Work order
Rewrite the listing below as a numbered list, from the line containing "Locate an element on the screen. This" up to and including the line containing "y-tick-label: 0.53 is", skipping any blank lines. Leave the pictures out.

(Collection entries)

◆ ◆ ◆ ◆

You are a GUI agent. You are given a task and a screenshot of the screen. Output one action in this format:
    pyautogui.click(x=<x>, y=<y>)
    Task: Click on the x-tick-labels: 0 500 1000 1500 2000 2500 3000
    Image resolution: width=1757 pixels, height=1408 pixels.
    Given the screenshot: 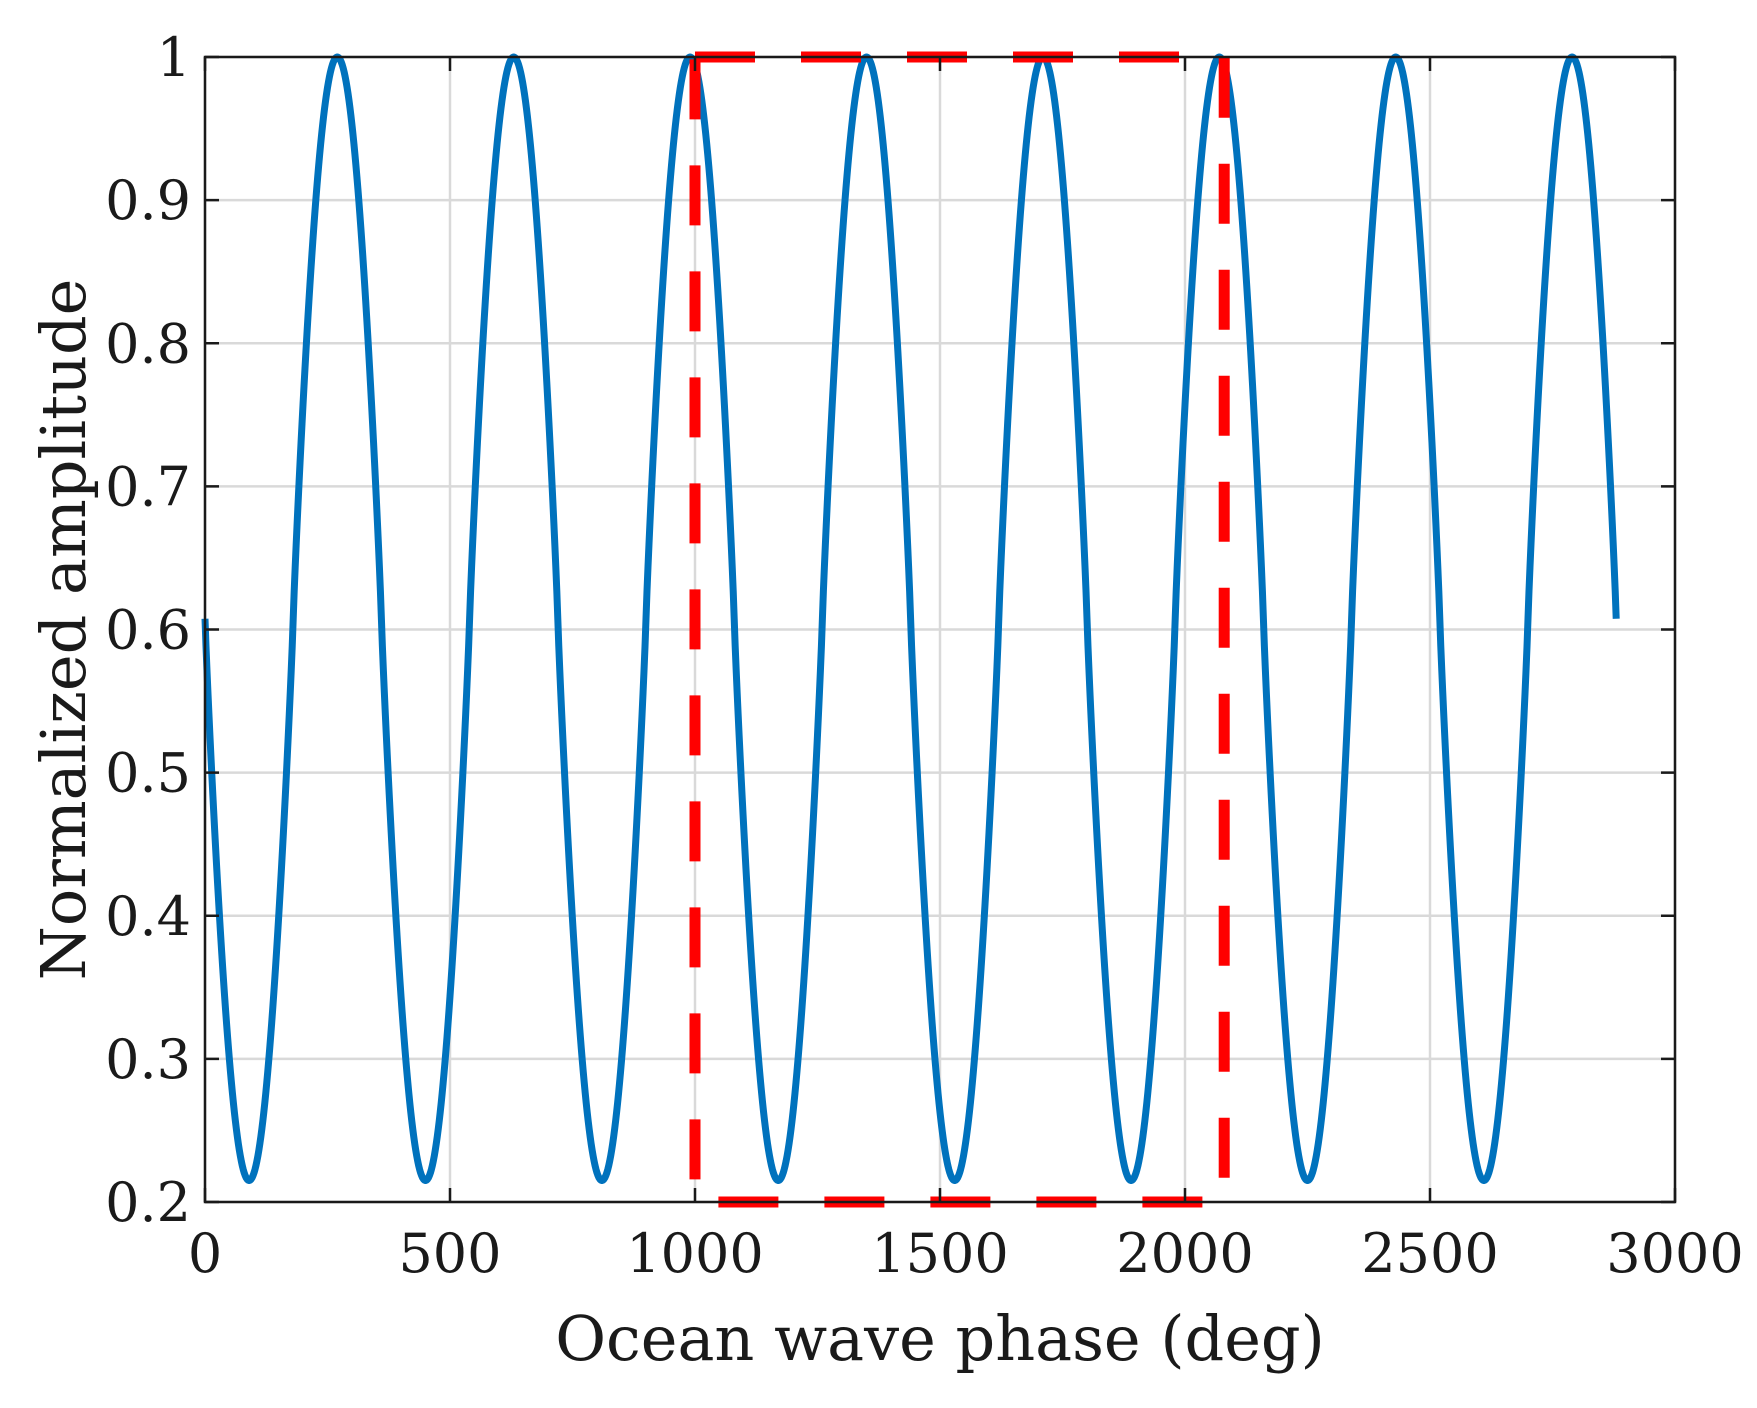 What is the action you would take?
    pyautogui.click(x=966, y=1254)
    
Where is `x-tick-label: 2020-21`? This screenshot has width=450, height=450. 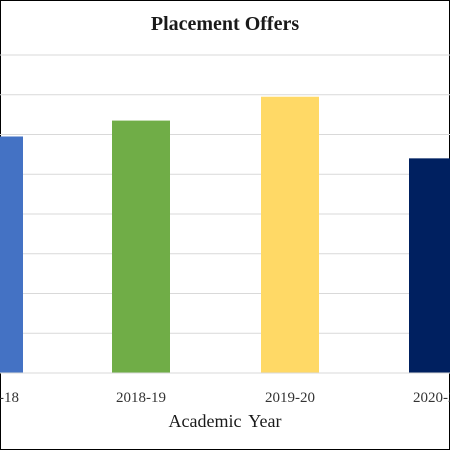
x-tick-label: 2020-21 is located at coordinates (432, 398).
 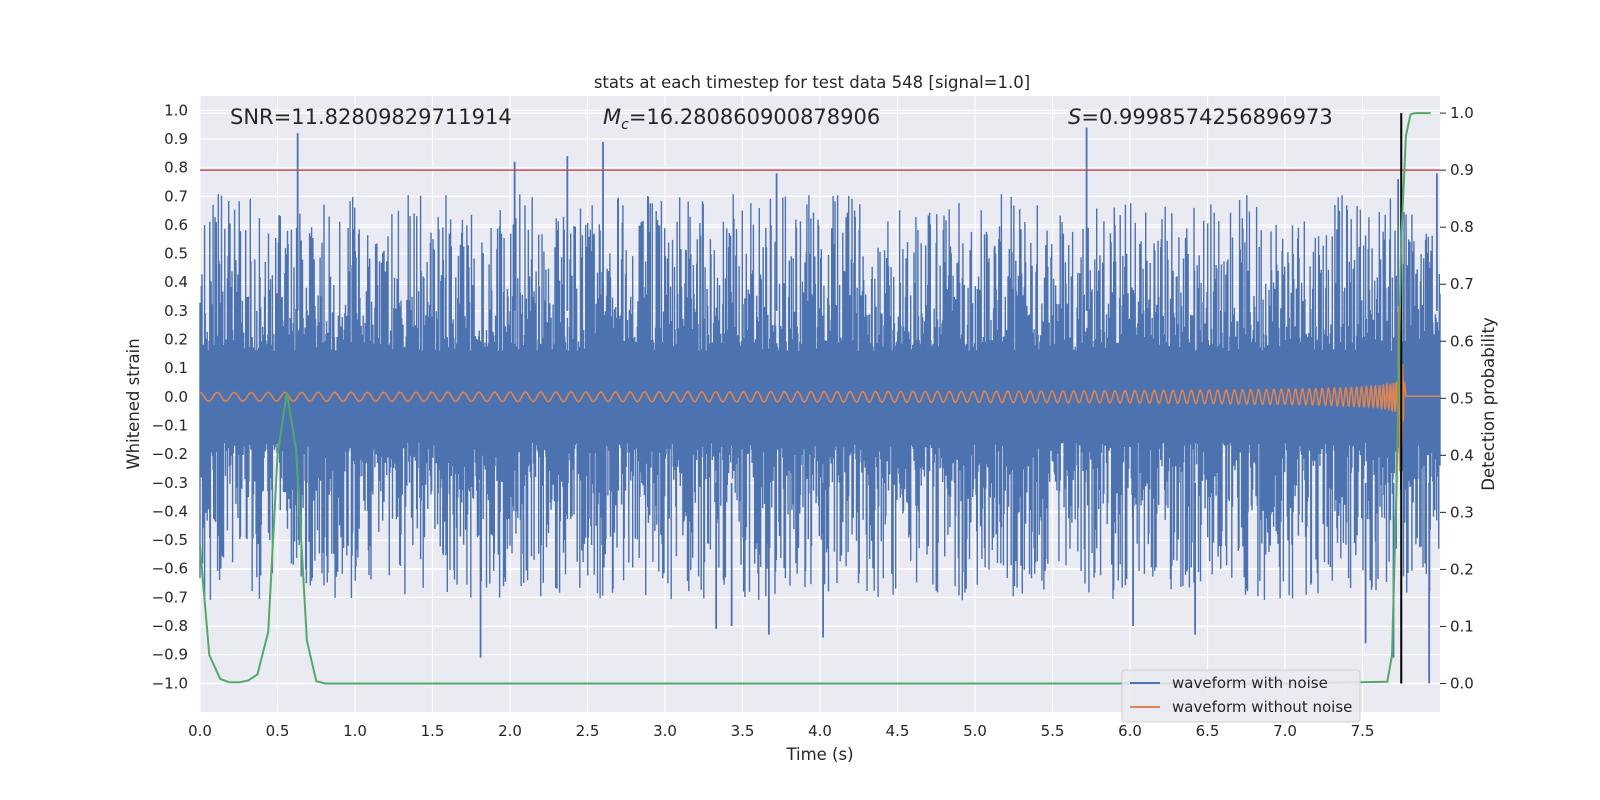 What do you see at coordinates (176, 340) in the screenshot?
I see `y-tick-label-8: 0.2` at bounding box center [176, 340].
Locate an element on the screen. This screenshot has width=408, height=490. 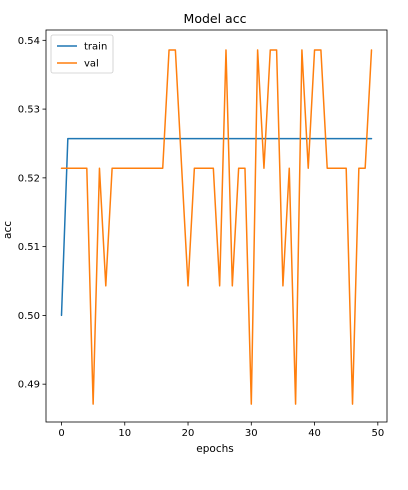
y-tick-label: 0.53 is located at coordinates (29, 110).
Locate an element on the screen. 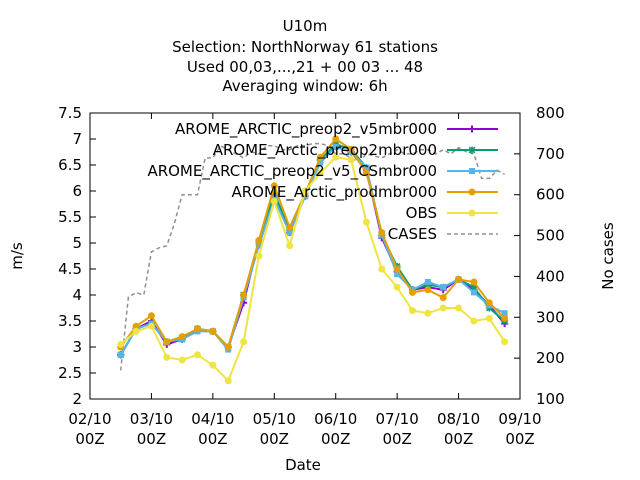 The width and height of the screenshot is (640, 480). y-tick-label: 3 is located at coordinates (77, 347).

◆ ◆ ◆ ◆

Answer to the exercise
1. Locate an element on the screen. This screenshot has width=408, height=490. 
2. y-tick-label: 0.53 is located at coordinates (29, 110).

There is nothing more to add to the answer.